- WHAT TO WORK ON -
In the records below, find the line holding "You are a computer-use agent. Viewport: 700px" and the line holding "Given: Click the Material label". Set down both, with every line between them, exactly.

════════════════════

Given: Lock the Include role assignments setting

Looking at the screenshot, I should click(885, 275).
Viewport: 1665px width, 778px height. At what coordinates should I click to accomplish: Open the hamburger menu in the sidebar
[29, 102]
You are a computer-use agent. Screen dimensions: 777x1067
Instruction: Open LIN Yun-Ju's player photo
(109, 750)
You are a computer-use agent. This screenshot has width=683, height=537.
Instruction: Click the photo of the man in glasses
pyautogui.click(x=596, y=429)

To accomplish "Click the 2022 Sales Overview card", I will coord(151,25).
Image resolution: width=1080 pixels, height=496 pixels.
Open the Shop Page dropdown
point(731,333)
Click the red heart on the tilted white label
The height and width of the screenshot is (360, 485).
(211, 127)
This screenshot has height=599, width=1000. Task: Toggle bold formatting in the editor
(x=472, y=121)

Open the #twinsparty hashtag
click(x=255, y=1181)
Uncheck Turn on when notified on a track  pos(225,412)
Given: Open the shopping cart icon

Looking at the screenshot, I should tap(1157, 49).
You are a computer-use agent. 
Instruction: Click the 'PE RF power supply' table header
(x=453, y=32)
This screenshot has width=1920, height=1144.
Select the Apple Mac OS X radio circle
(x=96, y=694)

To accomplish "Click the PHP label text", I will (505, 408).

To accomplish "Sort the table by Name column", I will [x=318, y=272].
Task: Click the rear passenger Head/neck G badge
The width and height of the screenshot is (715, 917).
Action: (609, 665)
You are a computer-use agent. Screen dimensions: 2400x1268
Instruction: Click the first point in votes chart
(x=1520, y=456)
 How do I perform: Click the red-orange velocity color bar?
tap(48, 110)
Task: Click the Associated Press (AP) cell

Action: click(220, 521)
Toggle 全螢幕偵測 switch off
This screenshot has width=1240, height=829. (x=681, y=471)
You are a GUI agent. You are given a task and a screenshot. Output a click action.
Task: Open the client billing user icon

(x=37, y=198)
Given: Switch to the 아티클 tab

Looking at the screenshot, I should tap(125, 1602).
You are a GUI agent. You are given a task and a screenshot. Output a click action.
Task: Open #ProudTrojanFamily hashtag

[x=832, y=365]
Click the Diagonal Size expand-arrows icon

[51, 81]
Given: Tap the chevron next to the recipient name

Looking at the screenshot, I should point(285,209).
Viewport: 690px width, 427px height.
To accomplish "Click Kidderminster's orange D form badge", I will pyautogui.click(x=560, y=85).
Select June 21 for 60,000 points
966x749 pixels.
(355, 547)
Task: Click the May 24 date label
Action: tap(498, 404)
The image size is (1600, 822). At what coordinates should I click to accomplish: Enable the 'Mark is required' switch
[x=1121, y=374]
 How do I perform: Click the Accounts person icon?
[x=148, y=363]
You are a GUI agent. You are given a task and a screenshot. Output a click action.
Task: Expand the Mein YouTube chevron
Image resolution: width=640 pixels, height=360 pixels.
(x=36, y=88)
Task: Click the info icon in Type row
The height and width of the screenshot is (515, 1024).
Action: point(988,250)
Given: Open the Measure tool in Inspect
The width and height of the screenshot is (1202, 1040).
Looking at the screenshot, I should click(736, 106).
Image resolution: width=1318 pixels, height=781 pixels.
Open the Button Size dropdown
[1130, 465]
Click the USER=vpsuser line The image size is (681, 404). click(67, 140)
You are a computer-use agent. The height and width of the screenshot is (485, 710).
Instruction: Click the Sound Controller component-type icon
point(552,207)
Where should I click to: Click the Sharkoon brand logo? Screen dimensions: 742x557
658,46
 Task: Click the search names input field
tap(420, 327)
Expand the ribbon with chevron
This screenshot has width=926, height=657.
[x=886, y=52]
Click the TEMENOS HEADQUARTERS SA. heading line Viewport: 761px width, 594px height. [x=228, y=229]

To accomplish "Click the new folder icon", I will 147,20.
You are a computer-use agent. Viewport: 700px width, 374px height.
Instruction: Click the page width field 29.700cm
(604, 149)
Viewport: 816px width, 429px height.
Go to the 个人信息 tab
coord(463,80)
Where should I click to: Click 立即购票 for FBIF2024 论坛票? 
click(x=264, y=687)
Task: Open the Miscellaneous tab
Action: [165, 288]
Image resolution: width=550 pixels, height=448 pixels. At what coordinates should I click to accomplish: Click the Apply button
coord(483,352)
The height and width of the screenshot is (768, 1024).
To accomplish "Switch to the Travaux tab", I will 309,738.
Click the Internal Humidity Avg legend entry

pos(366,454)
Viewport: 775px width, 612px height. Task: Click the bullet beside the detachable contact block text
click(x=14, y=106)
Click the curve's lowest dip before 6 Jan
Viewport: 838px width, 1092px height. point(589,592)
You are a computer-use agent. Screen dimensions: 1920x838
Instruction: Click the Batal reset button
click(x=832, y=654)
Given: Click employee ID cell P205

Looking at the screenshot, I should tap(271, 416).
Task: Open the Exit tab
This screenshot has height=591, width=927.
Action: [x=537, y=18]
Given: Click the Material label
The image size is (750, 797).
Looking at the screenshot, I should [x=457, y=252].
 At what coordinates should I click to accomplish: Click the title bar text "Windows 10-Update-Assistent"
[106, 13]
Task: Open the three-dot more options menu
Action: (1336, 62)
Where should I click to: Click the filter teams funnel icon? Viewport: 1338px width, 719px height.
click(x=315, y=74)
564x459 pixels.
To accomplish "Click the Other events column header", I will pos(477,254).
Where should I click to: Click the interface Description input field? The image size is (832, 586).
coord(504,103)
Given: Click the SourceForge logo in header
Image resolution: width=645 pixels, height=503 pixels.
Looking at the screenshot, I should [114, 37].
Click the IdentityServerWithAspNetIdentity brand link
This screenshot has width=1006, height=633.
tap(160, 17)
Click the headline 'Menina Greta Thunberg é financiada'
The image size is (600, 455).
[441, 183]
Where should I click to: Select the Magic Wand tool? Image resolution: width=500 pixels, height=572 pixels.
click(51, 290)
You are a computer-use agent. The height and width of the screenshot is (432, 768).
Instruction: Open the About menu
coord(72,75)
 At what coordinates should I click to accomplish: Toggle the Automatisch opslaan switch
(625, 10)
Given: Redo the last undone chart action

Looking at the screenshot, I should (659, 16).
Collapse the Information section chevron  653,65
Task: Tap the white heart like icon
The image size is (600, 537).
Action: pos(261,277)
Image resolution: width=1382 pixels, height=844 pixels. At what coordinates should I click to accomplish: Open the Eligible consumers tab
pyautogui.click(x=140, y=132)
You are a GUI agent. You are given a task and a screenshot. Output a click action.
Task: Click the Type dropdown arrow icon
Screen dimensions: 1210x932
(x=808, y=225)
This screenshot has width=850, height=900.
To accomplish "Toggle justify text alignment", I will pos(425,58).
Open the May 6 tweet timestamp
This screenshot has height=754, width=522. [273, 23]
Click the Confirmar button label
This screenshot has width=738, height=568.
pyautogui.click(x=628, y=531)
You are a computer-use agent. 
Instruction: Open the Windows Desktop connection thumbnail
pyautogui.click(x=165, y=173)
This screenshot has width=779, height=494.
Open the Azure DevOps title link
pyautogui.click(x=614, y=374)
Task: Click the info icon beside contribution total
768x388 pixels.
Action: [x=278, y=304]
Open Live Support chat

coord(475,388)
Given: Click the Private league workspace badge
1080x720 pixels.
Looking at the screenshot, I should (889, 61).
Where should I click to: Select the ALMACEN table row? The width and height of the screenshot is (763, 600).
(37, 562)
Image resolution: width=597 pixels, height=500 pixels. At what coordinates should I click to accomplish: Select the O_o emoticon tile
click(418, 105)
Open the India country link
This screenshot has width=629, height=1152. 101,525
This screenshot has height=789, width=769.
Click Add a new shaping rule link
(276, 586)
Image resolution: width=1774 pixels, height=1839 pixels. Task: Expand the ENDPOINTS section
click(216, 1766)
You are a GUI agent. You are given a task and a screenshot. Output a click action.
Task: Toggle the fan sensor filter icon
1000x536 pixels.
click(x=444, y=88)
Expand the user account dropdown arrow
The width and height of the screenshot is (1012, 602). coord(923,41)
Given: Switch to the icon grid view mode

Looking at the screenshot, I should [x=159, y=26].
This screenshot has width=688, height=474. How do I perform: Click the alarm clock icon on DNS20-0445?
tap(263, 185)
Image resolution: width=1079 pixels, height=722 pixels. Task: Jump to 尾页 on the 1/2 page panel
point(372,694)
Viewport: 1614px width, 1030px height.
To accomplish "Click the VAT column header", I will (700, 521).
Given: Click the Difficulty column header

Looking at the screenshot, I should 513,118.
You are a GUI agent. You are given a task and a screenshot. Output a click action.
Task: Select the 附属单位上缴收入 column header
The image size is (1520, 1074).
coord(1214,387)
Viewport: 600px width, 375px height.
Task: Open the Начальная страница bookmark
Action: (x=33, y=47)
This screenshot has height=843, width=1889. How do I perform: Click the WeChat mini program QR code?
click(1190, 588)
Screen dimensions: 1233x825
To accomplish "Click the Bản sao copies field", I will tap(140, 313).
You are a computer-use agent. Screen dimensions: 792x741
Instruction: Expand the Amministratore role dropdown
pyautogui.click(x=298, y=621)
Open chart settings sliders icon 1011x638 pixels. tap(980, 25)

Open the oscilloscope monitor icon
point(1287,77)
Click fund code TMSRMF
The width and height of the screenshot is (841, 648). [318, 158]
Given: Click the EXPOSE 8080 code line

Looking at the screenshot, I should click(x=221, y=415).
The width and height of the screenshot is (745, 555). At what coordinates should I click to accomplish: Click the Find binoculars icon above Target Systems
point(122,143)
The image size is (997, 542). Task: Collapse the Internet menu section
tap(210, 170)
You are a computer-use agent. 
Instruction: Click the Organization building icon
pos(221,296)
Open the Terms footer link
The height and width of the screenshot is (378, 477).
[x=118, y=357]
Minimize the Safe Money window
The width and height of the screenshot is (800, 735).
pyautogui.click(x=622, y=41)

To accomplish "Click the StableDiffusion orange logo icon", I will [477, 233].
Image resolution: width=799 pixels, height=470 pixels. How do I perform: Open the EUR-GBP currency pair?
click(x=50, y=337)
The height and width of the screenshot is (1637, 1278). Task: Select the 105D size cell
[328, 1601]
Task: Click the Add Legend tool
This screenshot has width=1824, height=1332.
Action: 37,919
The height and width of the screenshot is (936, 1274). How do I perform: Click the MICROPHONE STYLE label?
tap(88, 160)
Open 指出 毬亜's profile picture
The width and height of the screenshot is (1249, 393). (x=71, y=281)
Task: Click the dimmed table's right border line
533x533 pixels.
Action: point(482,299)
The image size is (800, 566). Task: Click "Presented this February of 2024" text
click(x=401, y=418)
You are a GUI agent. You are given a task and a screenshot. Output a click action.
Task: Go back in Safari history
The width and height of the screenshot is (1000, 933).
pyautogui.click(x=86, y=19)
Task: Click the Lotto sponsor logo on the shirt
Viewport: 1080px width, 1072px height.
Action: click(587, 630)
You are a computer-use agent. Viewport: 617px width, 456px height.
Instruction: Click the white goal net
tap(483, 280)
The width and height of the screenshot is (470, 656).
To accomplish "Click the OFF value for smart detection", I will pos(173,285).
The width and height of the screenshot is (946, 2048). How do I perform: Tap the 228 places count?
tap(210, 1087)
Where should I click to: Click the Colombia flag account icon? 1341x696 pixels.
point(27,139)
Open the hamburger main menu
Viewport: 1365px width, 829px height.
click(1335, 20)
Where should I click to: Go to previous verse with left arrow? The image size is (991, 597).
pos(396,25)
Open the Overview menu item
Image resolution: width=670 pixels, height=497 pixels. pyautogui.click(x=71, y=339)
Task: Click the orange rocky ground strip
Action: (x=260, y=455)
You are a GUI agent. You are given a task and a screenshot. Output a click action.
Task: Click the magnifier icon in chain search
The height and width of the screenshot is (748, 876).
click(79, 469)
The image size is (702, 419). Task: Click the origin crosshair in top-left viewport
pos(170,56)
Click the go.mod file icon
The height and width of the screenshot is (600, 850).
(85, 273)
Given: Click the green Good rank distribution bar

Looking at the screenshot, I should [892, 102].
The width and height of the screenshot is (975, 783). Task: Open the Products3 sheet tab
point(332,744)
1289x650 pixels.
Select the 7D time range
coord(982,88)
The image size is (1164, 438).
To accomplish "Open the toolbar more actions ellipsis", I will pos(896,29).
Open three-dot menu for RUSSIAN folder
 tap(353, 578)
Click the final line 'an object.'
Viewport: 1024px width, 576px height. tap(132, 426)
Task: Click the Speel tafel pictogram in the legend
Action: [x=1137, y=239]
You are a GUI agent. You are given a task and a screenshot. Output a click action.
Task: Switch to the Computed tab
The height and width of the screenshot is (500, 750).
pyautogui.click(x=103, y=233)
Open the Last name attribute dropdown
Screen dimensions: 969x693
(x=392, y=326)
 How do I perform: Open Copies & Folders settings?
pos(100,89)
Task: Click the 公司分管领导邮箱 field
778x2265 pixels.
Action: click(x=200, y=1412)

════════════════════

- TASK ANSWER -
You are a computer-use agent. Viewport: 700px width, 374px height.
Instruction: Click the page width field 29.700cm
(604, 149)
Viewport: 816px width, 429px height.
Go to the 个人信息 tab
coord(463,80)
Where should I click to: Click 立即购票 for FBIF2024 论坛票? 
click(x=264, y=687)
Task: Open the Miscellaneous tab
Action: [165, 288]
Image resolution: width=550 pixels, height=448 pixels. At what coordinates should I click to accomplish: Click the Apply button
coord(483,352)
The height and width of the screenshot is (768, 1024).
To accomplish "Switch to the Travaux tab", I will 309,738.
Click the Internal Humidity Avg legend entry

pos(366,454)
Viewport: 775px width, 612px height. Task: Click the bullet beside the detachable contact block text
click(x=14, y=106)
Click the curve's lowest dip before 6 Jan
Viewport: 838px width, 1092px height. point(589,592)
You are a computer-use agent. Screen dimensions: 1920x838
Instruction: Click the Batal reset button
click(x=832, y=654)
Given: Click employee ID cell P205

Looking at the screenshot, I should tap(271, 416).
Task: Open the Exit tab
This screenshot has height=591, width=927.
Action: [x=537, y=18]
Given: Click the Material label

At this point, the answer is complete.